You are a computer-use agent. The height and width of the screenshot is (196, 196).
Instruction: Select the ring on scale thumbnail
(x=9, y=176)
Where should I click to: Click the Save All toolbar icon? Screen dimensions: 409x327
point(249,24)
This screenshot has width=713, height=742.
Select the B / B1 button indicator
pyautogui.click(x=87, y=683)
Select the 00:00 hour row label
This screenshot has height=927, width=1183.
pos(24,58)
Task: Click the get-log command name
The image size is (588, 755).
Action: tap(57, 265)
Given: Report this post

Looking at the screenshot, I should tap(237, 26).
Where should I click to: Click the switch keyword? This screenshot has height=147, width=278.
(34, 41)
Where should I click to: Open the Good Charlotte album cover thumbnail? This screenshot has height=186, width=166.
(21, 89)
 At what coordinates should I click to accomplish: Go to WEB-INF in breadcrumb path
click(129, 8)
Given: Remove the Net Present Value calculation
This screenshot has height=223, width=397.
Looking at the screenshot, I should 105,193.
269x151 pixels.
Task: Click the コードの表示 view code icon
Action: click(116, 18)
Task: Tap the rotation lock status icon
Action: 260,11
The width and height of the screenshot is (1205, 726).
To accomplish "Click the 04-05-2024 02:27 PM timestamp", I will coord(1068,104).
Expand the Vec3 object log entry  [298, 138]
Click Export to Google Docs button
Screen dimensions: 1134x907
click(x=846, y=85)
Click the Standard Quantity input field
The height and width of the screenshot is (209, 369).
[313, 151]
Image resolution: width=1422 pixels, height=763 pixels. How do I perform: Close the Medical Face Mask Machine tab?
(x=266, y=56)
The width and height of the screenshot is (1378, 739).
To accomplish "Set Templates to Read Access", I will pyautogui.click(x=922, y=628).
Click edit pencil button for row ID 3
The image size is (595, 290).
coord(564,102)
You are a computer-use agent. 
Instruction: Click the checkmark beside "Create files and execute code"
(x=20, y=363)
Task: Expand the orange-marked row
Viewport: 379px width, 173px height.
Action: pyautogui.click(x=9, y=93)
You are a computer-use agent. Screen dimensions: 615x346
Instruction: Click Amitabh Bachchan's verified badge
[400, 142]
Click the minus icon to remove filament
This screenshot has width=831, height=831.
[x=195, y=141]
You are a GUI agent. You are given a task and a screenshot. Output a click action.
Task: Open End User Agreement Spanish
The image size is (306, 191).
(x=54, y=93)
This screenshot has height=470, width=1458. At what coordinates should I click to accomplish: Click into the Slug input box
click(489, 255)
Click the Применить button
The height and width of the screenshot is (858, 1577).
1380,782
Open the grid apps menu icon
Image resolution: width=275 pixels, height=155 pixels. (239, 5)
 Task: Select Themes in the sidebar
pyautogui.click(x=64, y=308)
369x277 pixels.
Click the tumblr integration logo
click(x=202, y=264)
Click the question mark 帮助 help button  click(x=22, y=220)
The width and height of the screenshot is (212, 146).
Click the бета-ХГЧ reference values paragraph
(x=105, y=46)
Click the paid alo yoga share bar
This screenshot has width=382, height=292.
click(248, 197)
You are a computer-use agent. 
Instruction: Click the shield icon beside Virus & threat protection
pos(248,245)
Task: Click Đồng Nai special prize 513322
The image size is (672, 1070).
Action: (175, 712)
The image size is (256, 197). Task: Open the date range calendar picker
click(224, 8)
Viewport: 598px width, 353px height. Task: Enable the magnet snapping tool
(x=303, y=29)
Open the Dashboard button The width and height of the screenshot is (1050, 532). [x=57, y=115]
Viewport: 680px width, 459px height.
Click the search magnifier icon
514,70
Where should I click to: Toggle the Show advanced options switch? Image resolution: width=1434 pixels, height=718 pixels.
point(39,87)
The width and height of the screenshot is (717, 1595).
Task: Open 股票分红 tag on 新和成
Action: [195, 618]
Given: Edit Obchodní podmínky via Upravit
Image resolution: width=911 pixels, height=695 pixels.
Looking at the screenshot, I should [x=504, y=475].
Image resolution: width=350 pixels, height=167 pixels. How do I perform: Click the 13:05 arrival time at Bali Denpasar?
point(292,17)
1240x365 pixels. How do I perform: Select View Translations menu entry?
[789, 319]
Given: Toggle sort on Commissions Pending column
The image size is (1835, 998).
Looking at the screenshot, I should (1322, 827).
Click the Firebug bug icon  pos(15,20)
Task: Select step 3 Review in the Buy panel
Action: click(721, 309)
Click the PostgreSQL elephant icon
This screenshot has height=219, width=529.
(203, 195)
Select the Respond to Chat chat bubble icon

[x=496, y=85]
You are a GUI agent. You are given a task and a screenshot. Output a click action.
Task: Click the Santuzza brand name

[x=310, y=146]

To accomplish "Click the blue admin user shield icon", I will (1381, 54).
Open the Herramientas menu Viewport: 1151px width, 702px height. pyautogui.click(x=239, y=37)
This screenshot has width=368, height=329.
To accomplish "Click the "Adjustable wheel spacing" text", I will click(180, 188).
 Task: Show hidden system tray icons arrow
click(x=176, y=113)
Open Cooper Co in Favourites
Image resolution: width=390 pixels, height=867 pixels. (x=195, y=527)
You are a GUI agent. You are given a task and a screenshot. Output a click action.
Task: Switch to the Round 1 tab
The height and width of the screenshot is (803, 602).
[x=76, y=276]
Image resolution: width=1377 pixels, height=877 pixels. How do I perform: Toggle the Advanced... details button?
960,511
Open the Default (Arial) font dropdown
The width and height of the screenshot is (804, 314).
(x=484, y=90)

☆ ☆ ☆

Activity: The answer must be every record above, repeated exactly as written.

Result of the exercise:
You are a computer-use agent. The height and width of the screenshot is (196, 196).
Instruction: Select the ring on scale thumbnail
(x=9, y=176)
Where should I click to: Click the Save All toolbar icon? Screen dimensions: 409x327
point(249,24)
This screenshot has width=713, height=742.
Select the B / B1 button indicator
pyautogui.click(x=87, y=683)
Select the 00:00 hour row label
This screenshot has height=927, width=1183.
pos(24,58)
Task: Click the get-log command name
The image size is (588, 755).
Action: tap(57, 265)
Given: Report this post

Looking at the screenshot, I should tap(237, 26).
Where should I click to: Click the switch keyword? This screenshot has height=147, width=278.
(34, 41)
Where should I click to: Open the Good Charlotte album cover thumbnail? This screenshot has height=186, width=166.
(21, 89)
 At what coordinates should I click to accomplish: Go to WEB-INF in breadcrumb path
click(129, 8)
Given: Remove the Net Present Value calculation
This screenshot has height=223, width=397.
Looking at the screenshot, I should 105,193.
269x151 pixels.
Task: Click the コードの表示 view code icon
Action: click(116, 18)
Task: Tap the rotation lock status icon
Action: 260,11
The width and height of the screenshot is (1205, 726).
To accomplish "Click the 04-05-2024 02:27 PM timestamp", I will coord(1068,104).
Expand the Vec3 object log entry  [298, 138]
Click Export to Google Docs button
Screen dimensions: 1134x907
click(x=846, y=85)
Click the Standard Quantity input field
The height and width of the screenshot is (209, 369).
[313, 151]
Image resolution: width=1422 pixels, height=763 pixels. How do I perform: Close the Medical Face Mask Machine tab?
(x=266, y=56)
The width and height of the screenshot is (1378, 739).
To accomplish "Set Templates to Read Access", I will pyautogui.click(x=922, y=628).
Click edit pencil button for row ID 3
The image size is (595, 290).
coord(564,102)
You are a computer-use agent. 
Instruction: Click the checkmark beside "Create files and execute code"
(x=20, y=363)
Task: Expand the orange-marked row
Viewport: 379px width, 173px height.
Action: pyautogui.click(x=9, y=93)
You are a computer-use agent. Screen dimensions: 615x346
Instruction: Click Amitabh Bachchan's verified badge
[400, 142]
Click the minus icon to remove filament
This screenshot has width=831, height=831.
[x=195, y=141]
You are a GUI agent. You are given a task and a screenshot. Output a click action.
Task: Open End User Agreement Spanish
The image size is (306, 191).
(x=54, y=93)
This screenshot has height=470, width=1458. At what coordinates should I click to accomplish: Click into the Slug input box
click(489, 255)
Click the Применить button
The height and width of the screenshot is (858, 1577).
1380,782
Open the grid apps menu icon
Image resolution: width=275 pixels, height=155 pixels. (239, 5)
 Task: Select Themes in the sidebar
pyautogui.click(x=64, y=308)
369x277 pixels.
Click the tumblr integration logo
click(x=202, y=264)
Click the question mark 帮助 help button  click(x=22, y=220)
The width and height of the screenshot is (212, 146).
Click the бета-ХГЧ reference values paragraph
(x=105, y=46)
Click the paid alo yoga share bar
This screenshot has width=382, height=292.
click(248, 197)
You are a computer-use agent. 
Instruction: Click the shield icon beside Virus & threat protection
pos(248,245)
Task: Click Đồng Nai special prize 513322
The image size is (672, 1070).
Action: (175, 712)
The image size is (256, 197). Task: Open the date range calendar picker
click(224, 8)
Viewport: 598px width, 353px height. Task: Enable the magnet snapping tool
(x=303, y=29)
Open the Dashboard button The width and height of the screenshot is (1050, 532). [x=57, y=115]
Viewport: 680px width, 459px height.
Click the search magnifier icon
514,70
Where should I click to: Toggle the Show advanced options switch? Image resolution: width=1434 pixels, height=718 pixels.
point(39,87)
The width and height of the screenshot is (717, 1595).
Task: Open 股票分红 tag on 新和成
Action: [195, 618]
Given: Edit Obchodní podmínky via Upravit
Image resolution: width=911 pixels, height=695 pixels.
Looking at the screenshot, I should [x=504, y=475].
Image resolution: width=350 pixels, height=167 pixels. How do I perform: Click the 13:05 arrival time at Bali Denpasar?
point(292,17)
1240x365 pixels. How do I perform: Select View Translations menu entry?
[789, 319]
Given: Toggle sort on Commissions Pending column
The image size is (1835, 998).
Looking at the screenshot, I should (1322, 827).
Click the Firebug bug icon  pos(15,20)
Task: Select step 3 Review in the Buy panel
Action: click(721, 309)
Click the PostgreSQL elephant icon
This screenshot has height=219, width=529.
(203, 195)
Select the Respond to Chat chat bubble icon

[x=496, y=85]
You are a GUI agent. You are given a task and a screenshot. Output a click action.
Task: Click the Santuzza brand name

[x=310, y=146]

To accomplish "Click the blue admin user shield icon", I will (1381, 54).
Open the Herramientas menu Viewport: 1151px width, 702px height. pyautogui.click(x=239, y=37)
This screenshot has width=368, height=329.
To accomplish "Click the "Adjustable wheel spacing" text", I will click(180, 188).
 Task: Show hidden system tray icons arrow
click(x=176, y=113)
Open Cooper Co in Favourites
Image resolution: width=390 pixels, height=867 pixels. (x=195, y=527)
You are a GUI agent. You are given a task and a screenshot. Output a click action.
Task: Switch to the Round 1 tab
The height and width of the screenshot is (803, 602).
[x=76, y=276]
Image resolution: width=1377 pixels, height=877 pixels. How do I perform: Toggle the Advanced... details button?
960,511
Open the Default (Arial) font dropdown
The width and height of the screenshot is (804, 314).
(x=484, y=90)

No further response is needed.